FINDING SAN FRANCISCO: PART I

 

At first glance San Francisco appears an odd and somewhat mismatched marriage between east coast structural design and Pacific coast appreciations. It’s a peculiar creation, an on descript ambiance that leaves uncertainty in response. It is easy to say that San Francisco is simply a city like no other, which is perfectly true, but that does little to define its essence.

Of course, a lot of this I knew going in and was precisely what drew me to the city. I have visited southern California several times since 2013 and the furthest north I’ve been is Yosemite Valley. But I’ve long known San Francisco as the oldest city in a state that in part due to its need to adapt to extreme natural elements and in part due to its history and culture is in a constant move for the modern. San Francisco was modeled very much then like Boston and New York; tall Edwardian era buildings, narrow streets, immigrant quarters and designed around public transportation unlike, say, Los Angeles in which an automobile was already a necessity as early as the late 1920s.

After the Spanish, the Jesuits and the prospectors either left or settled, much of California was built to welcome the migrations west after the Reconstruction era when the industrializing northeast was becoming overcrowded with migrants from the South and new arrivals from Europe. Many families, entrepreneurs and land developers began making the track westward in a way that would be repeated, infamously, by Okies much later during the Dust Bowl. California, with its fabled sunny skies, warm weather and wide-open land was the new Canaan for millions of migrants who, rather than duplicate the bustling tight cities of the east began instead ot work with the land, buildings fruit groves, ranches and began to rethink housing with this new found space. By the early 20th century William Mulholland had found a way to bring down water from Owens Valley for the needed irrigation.
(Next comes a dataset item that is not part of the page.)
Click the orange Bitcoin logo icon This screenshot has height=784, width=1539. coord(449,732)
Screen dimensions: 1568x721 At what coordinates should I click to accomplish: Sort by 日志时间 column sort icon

Of course, with the easing of travel after WWI California began to attract a different sort of settler. The businessman, urban developers, hotel magnates and, finally, the film industry. And so the cities like Los Angeles and San Diego bloomed from sleepy towns into “new cities” in many ways unlike anything seen or that could even be accommodated in the east.

In time, European immigrants began finding their way to the Pacific Coast from Ellis Island. Anaheim, for instance, became a German stronghold (interestingly, the early German immigrants seemed to be drawn to the southwest with communities taking root in Santa Fe and other cities).

The completion of the Pacific railway in the latter half of the 19th century likely inspired these migrations and it was its construction, in fact, that made California a haven for a new set of immigrants arriving now from China and Japan.

As the diversity of its population and the varied climate across the wide state would imply, the infrastructure of the state became widely varied and distinct from huts to bungalows.

Recent decades have brought immigrants from around the world, students and entrepreneurs from all over the country and the new needs and developments have also influenced the housing from the first ranch houses, modernist architecture and homes with special consideration for wild fires and earthquake proofing.

While much of the rest of California has evolved into its own individual identities (Silicon Valley, Beverly Hills, Oakland, etc.) the look and even atmosphere of San Francisco has remained rooted in the golden age of American building.

That’s not to say it stood still. It could not, in fact, after the devastating earthquake of 1906 which, along with the ensuing fires, leveled much of the city. In a rush to bring the city back to prominence as an international port of commerce Mayor Eugene Schmitz made a point of downplaying the scale of the disaster to encourage reinvestment in the city.

San Francisco was quickly rebuilt. In less than a decade there were virtually no signs of a major natural disaster having devastated the area, but the haste with which the city was brought back up from its ashes meant a criminal compromise in the soundness of the infrastructure.

Nonetheless, the city returned to its vibrancy, its industry and even its seediness with its red-light districts.

As the decades passed on San Francisco’s reputation changed from a mariner’s delight with the saloons of the Barbary Coast during the turn of the 20th century to the mecca of the counter culture sixty years later, a utopia of free love, drugs, music and flower children as encapsulated by Scott McKenzie.

More than any other city in California, San Francisco reflects its long and colorful history with features telling different stories from its varied past. I’ve heard it compared to Boston and it shares with my city a long episodic and sometimes turbulent history. But just like Boston and New York were shaped by fragments of many stories overtime into unique metropolises so San Francisco became a place like no other. It is a city with a voice, a mind, a story and a heart all its own.